Eine Flugreise auf die grüne Insel ist nicht unbedingt erforderlich, das heißt, das Wohnmobil kann man in Deutschland mieten und mit der Fähre von Nordfrankreich aus übersetzen.
Zu den Highlights von Irland gehören neben einem Städteaufenthalt mit Pub-Besuch in Dublin eine Fahrt an die Südwestküste zum „Whale Watching“, also um dort Wale, Delphine und Robben zu beobachten, ein Abstecher zu den sechseckigen Basaltsäulen „Giant’s Causeway“ an der Küste Nordirlands sowie ein Spaziergang auf dem „One Man’s Path“ auf den Klippen von Slieve League, der teilweise nur 60 cm breit ist und mit einem Ausblick von den bis zu 600 Meter hohen Seeklippen belohnt.

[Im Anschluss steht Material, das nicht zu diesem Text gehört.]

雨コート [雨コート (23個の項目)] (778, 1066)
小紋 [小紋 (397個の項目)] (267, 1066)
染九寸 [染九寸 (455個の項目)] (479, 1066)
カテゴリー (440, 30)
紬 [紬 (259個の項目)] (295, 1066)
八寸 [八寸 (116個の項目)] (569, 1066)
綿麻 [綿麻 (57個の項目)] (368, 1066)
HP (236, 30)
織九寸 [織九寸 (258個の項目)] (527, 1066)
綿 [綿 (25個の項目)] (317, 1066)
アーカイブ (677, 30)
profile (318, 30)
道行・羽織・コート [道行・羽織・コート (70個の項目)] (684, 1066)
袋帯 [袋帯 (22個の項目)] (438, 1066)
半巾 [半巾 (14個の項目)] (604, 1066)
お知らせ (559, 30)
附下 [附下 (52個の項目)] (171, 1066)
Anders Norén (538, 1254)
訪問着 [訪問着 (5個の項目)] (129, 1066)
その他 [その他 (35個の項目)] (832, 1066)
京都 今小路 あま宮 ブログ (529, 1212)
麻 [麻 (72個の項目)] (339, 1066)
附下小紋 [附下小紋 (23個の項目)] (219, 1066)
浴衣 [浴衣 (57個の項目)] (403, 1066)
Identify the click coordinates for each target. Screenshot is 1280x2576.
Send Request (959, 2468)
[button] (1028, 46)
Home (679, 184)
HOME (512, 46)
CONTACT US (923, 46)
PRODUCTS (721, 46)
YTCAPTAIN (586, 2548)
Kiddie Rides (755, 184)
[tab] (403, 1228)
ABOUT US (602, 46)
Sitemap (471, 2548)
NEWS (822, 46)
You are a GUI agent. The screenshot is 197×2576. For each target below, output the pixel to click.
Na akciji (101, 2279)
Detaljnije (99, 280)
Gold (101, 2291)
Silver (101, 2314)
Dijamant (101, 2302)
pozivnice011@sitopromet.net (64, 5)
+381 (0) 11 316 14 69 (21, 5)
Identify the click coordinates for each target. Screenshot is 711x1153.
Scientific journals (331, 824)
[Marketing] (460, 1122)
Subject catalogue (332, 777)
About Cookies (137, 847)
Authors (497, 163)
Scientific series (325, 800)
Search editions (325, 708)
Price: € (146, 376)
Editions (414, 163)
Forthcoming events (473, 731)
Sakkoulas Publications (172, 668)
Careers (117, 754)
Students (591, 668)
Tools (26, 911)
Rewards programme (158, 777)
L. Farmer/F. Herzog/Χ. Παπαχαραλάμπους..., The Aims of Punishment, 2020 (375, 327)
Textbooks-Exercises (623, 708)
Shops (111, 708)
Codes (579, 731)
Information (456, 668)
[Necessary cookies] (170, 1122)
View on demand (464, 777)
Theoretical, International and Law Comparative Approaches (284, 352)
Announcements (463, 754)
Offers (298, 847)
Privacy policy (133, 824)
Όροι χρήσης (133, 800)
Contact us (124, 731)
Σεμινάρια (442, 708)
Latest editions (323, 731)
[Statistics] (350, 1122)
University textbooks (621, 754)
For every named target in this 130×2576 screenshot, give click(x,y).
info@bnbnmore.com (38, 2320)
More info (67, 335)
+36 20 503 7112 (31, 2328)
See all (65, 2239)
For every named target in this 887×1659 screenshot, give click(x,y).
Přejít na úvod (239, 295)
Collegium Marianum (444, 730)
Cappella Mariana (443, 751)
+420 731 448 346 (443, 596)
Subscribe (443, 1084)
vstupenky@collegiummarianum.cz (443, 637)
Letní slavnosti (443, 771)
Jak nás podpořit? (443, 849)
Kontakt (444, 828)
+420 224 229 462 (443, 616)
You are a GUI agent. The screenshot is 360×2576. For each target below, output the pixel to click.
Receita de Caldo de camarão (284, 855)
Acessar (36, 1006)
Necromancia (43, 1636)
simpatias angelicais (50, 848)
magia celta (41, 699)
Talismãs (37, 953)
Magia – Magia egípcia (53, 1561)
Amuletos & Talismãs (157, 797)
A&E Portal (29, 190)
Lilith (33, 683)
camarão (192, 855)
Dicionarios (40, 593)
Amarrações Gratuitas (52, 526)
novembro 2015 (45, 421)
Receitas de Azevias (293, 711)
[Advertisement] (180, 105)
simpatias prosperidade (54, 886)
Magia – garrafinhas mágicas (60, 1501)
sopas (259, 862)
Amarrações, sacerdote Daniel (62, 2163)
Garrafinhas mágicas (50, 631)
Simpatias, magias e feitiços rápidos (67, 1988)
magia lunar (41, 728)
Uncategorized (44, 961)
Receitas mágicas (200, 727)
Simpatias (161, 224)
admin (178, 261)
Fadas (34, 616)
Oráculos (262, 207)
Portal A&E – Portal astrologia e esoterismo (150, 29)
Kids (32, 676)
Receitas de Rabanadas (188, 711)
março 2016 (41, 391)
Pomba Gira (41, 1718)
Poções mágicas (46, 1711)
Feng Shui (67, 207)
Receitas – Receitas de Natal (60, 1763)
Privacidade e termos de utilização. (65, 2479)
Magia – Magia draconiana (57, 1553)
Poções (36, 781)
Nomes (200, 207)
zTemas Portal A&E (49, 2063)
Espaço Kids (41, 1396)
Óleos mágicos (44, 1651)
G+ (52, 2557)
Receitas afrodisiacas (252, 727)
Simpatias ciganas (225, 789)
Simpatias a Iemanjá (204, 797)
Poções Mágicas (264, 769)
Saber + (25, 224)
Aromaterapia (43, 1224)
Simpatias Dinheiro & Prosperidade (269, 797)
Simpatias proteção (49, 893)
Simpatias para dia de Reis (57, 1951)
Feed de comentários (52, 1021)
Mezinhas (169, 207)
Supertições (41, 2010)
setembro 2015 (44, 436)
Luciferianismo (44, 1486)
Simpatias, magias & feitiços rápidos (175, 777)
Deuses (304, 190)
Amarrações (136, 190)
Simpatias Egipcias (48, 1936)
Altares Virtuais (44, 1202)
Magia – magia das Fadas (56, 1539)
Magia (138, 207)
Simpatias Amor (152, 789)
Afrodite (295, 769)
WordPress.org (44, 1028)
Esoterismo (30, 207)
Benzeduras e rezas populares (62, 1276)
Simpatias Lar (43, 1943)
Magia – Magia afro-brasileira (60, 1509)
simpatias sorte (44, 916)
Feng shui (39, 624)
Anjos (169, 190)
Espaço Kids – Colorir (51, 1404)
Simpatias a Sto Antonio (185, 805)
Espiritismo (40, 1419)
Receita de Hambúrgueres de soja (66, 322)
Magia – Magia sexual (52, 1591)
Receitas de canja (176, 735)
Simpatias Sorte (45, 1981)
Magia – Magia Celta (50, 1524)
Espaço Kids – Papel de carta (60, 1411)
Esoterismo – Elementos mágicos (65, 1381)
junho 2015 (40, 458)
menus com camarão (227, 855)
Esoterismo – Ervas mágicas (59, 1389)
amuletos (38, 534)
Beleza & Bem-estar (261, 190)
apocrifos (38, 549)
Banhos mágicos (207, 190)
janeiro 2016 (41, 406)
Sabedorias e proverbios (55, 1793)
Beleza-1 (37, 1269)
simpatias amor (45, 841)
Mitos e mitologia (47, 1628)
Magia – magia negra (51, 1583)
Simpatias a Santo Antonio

Wer Lust aufs Campen bekomme hat, stellt sich vielleicht die Frage, ob man ein Wohnmobil besser mieten oder gleich kaufen soll. Für ein neues Wohnmobil muss man 50.000 bis 60.000 Euro und mehr einkalkulieren, ältere Gebrauchte bekommt man bereits ab 5000 Euro. Die Frage ist, ob die anvisierten Reiseziele mit einem eigenen Camper überhaupt in einer annehmbaren Zeit erreichbar sind. Wer ab und zu im Inland oder benachbarten Ausland campen will, ist mit dem Kauf eines gut erhaltenen Gebrauchten Campers sicherlich gut bedient. Als Gelegenheitscamper oder bei Reisen in Länder wie Kanada, Australien oder USA hat man wenig von einem eigenen Camper.